-- Opening Marker --

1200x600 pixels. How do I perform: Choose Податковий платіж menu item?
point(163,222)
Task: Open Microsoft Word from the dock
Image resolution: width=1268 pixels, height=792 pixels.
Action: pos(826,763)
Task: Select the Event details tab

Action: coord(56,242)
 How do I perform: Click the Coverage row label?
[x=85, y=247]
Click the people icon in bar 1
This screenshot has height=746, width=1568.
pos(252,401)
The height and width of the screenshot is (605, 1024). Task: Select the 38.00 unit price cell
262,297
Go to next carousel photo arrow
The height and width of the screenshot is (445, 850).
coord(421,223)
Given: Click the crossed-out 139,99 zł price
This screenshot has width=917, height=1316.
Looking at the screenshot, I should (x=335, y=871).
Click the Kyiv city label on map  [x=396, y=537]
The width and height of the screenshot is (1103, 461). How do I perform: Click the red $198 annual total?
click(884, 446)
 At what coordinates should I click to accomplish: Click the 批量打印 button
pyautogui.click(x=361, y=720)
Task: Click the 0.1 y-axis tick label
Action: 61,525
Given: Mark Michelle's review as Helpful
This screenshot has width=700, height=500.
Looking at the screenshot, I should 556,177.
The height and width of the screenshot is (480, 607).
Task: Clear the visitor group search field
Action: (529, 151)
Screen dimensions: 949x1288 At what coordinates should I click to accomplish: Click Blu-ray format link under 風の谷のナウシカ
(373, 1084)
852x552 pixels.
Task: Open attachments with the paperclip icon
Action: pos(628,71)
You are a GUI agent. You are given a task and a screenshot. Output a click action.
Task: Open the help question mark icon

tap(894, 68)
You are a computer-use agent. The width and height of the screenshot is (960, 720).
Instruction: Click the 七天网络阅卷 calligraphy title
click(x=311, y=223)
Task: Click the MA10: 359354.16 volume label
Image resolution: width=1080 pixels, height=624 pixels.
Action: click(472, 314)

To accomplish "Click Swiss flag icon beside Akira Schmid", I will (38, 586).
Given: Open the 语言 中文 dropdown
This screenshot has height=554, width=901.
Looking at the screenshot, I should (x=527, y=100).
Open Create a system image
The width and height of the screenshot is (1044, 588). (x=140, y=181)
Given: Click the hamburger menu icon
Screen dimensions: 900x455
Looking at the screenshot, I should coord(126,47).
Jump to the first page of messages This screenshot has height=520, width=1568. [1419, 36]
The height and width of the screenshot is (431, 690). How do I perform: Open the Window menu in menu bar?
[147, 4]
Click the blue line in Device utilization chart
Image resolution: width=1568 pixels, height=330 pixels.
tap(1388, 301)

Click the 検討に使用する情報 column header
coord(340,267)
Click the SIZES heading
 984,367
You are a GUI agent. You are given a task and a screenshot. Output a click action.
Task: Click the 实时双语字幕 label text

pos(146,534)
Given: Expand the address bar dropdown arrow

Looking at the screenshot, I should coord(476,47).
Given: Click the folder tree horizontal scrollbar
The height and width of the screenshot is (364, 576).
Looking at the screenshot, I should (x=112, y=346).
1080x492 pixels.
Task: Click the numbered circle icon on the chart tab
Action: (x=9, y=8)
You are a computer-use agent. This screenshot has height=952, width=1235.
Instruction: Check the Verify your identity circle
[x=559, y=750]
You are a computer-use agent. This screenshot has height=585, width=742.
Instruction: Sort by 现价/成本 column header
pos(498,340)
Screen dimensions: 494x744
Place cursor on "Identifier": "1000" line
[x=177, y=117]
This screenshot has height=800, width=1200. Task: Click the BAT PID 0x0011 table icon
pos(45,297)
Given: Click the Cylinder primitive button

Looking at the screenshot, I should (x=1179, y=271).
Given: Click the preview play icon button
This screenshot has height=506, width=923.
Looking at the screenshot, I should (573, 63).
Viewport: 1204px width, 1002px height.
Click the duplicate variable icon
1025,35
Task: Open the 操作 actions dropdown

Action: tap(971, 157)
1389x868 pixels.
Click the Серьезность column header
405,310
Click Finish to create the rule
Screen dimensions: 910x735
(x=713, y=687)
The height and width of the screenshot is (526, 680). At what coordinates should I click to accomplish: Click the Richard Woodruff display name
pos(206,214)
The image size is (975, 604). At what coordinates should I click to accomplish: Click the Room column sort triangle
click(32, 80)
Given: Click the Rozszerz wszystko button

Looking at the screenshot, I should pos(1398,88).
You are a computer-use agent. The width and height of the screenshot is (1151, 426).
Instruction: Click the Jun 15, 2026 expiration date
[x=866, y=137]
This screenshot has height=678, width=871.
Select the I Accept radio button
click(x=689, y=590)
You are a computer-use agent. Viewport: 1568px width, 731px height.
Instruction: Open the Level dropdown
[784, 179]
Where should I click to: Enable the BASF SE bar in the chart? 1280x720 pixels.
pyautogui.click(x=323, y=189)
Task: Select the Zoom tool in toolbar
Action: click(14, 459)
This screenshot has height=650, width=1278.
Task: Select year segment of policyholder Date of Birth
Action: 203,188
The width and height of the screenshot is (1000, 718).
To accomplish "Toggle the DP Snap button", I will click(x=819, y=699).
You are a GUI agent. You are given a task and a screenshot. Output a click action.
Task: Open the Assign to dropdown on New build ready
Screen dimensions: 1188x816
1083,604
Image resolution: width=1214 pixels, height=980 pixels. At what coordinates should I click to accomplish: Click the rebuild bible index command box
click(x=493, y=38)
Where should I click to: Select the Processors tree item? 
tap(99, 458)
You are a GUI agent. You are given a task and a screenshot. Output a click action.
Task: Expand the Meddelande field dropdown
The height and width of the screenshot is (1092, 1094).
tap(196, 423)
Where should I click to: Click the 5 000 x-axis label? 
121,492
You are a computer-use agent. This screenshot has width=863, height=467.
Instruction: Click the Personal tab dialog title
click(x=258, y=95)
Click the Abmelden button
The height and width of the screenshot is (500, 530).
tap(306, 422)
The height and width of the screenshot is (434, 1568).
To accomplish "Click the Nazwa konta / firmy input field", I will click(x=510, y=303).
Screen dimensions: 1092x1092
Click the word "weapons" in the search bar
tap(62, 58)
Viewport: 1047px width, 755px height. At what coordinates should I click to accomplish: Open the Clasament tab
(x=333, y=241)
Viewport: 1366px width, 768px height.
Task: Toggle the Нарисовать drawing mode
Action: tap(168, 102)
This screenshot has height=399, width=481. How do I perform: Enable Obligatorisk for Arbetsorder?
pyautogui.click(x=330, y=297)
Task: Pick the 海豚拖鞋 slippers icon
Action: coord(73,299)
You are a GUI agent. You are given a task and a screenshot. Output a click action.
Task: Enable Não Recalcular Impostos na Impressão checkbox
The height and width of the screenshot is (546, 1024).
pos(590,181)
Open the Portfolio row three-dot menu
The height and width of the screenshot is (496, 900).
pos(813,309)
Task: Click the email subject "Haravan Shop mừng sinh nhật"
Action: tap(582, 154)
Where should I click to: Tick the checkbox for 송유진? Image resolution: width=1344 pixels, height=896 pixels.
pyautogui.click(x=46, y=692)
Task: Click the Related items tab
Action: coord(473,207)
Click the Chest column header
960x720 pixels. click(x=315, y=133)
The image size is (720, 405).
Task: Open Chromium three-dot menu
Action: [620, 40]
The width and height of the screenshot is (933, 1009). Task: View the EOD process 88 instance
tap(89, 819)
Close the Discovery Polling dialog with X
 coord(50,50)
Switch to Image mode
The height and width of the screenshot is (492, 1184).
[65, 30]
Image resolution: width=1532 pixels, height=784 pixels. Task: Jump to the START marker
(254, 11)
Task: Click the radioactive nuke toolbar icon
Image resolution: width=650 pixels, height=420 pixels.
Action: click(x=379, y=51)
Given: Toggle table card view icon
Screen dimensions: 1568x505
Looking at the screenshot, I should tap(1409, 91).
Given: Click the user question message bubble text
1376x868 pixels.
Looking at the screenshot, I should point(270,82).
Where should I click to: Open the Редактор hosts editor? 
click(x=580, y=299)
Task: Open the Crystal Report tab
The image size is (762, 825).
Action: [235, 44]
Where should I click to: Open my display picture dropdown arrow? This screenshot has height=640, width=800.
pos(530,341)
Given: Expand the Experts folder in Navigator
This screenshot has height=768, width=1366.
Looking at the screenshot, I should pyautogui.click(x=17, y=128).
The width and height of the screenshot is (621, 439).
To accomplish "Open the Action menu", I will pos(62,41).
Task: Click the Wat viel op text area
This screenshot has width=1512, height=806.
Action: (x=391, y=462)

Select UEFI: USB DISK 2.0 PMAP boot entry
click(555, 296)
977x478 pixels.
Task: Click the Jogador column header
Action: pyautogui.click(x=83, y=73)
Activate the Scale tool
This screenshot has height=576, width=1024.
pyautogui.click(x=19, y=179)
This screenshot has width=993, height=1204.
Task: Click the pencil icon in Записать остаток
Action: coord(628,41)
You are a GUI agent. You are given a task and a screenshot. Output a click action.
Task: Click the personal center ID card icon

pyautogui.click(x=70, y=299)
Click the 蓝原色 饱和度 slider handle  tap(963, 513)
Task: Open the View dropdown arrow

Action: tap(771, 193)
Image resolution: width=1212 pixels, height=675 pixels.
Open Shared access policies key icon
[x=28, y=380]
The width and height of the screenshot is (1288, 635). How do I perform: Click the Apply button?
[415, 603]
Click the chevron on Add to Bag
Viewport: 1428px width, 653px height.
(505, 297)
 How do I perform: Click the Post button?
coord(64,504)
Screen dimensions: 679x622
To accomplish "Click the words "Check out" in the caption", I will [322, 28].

-- Closing Marker --

## EXERCISE DETAILS
Everything from the line that contains "This screenshot has height=768, width=1366." to the last line of the entries above should be repeated word for word, both lines included, with no other output.

## YOUR SOLUTION
This screenshot has height=768, width=1366.
Looking at the screenshot, I should pyautogui.click(x=17, y=128).
The width and height of the screenshot is (621, 439).
To accomplish "Open the Action menu", I will pos(62,41).
Task: Click the Wat viel op text area
This screenshot has width=1512, height=806.
Action: (x=391, y=462)

Select UEFI: USB DISK 2.0 PMAP boot entry
click(555, 296)
977x478 pixels.
Task: Click the Jogador column header
Action: pyautogui.click(x=83, y=73)
Activate the Scale tool
This screenshot has height=576, width=1024.
pyautogui.click(x=19, y=179)
This screenshot has width=993, height=1204.
Task: Click the pencil icon in Записать остаток
Action: coord(628,41)
You are a GUI agent. You are given a task and a screenshot. Output a click action.
Task: Click the personal center ID card icon

pyautogui.click(x=70, y=299)
Click the 蓝原色 饱和度 slider handle  tap(963, 513)
Task: Open the View dropdown arrow

Action: tap(771, 193)
Image resolution: width=1212 pixels, height=675 pixels.
Open Shared access policies key icon
[x=28, y=380]
The width and height of the screenshot is (1288, 635). How do I perform: Click the Apply button?
[415, 603]
Click the chevron on Add to Bag
Viewport: 1428px width, 653px height.
(505, 297)
 How do I perform: Click the Post button?
coord(64,504)
Screen dimensions: 679x622
To accomplish "Click the words "Check out" in the caption", I will [322, 28].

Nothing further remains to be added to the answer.